For what it's worth, I feel like the prominent alignment researchers in the EA community almost exclusively reason about philosophy in the anti-realist, reductionist style. I'm reminded of Dennett's "AI makes philosophy honest." So, if we let alignment researchers label the training data, I'm optimistic that I'd feel satisfied with the "philosophy" we'd get out of it, conditional on solving alignment in an ambitious and comprehensive way.

Other parts of this post (the one I already linked to above) might be relevant to our disagreement, specifically with regard to the difference between uncertainty and indecisiveness. 

Comment by Lukas_Gloor on My tentative best guess on how EAs and Rationalists sometimes turn crazy · 2023-06-22T23:54:11.269Z · LW · GW

Oh, I was replying to Iceman – mostly this part that I quoted:  

If you have galaxy brained the idea of the St. Petersberg Paradox, it seems like Alameda style fraud is +EV.

(I think I've seen similar takes by other posters in the past.)

I should have mentioned that I'm not replying to you. 
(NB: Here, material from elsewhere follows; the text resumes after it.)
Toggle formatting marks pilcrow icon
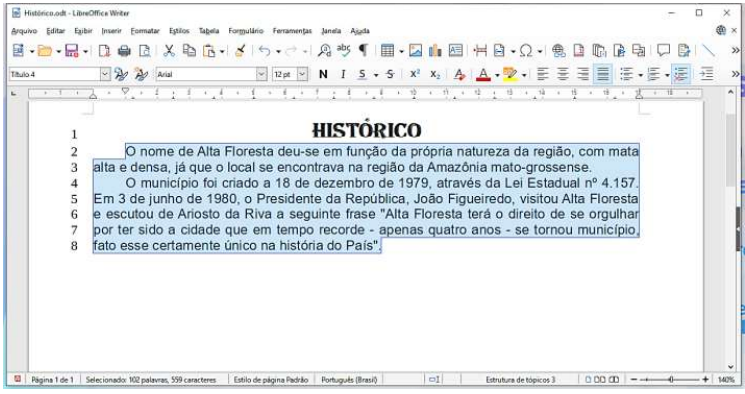745x394 pixels. [363, 50]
I think I took such a long break from LW that I forgot that you can make subthreads rather than just continue piling on at the end of a thread.

 

Comment by Lukas_Gloor on My tentative best guess on how EAs and Rationalists sometimes turn crazy · 2023-06-22T23:46:47.839Z · LW · GW

If you have galaxy brained the idea of the St. Petersberg Paradox, it seems like Alameda style fraud is +EV.

I don't think so.  At the very least, it seems debatable. Biting the bullet in the St Petersburg paradox doesn't mean taking negative-EV bets. House of cards stuff ~never turns out well in the long run, and the fallout from an implosion also grows as you double down. Everything that's coming to light about FTX indicates it was a total house of cards. Seems really unlikely to me that most of these bets were positive even on fanatically risk-neutral, act utilitarian grounds.

Maybe I'm biased because it's convenient to believe what I believe (that the instrumentally rational action is almost never "do something shady according to common sense morality.") Let's say it's defensible to see things otherwise. Even then, I find it weird that because Sam had these views on St Petersburg stuff, people speak as though this explains everything about FTX epistemics. "That was excellent instrumental rationality we were seeing on display by FTX leadership, granted that they don't care about common sense morality and bite the bullet on St Petersburg." At the very least, we should name and consider the other hypothesis, on which the St Petersburg views were more incidental (though admittedly still "characteristic"). On that other hypothesis, there's a specific type of psychology that makes people think they're invincible, which leads to them taking negative bets on any defensible interpretation of decision-making under uncertainty.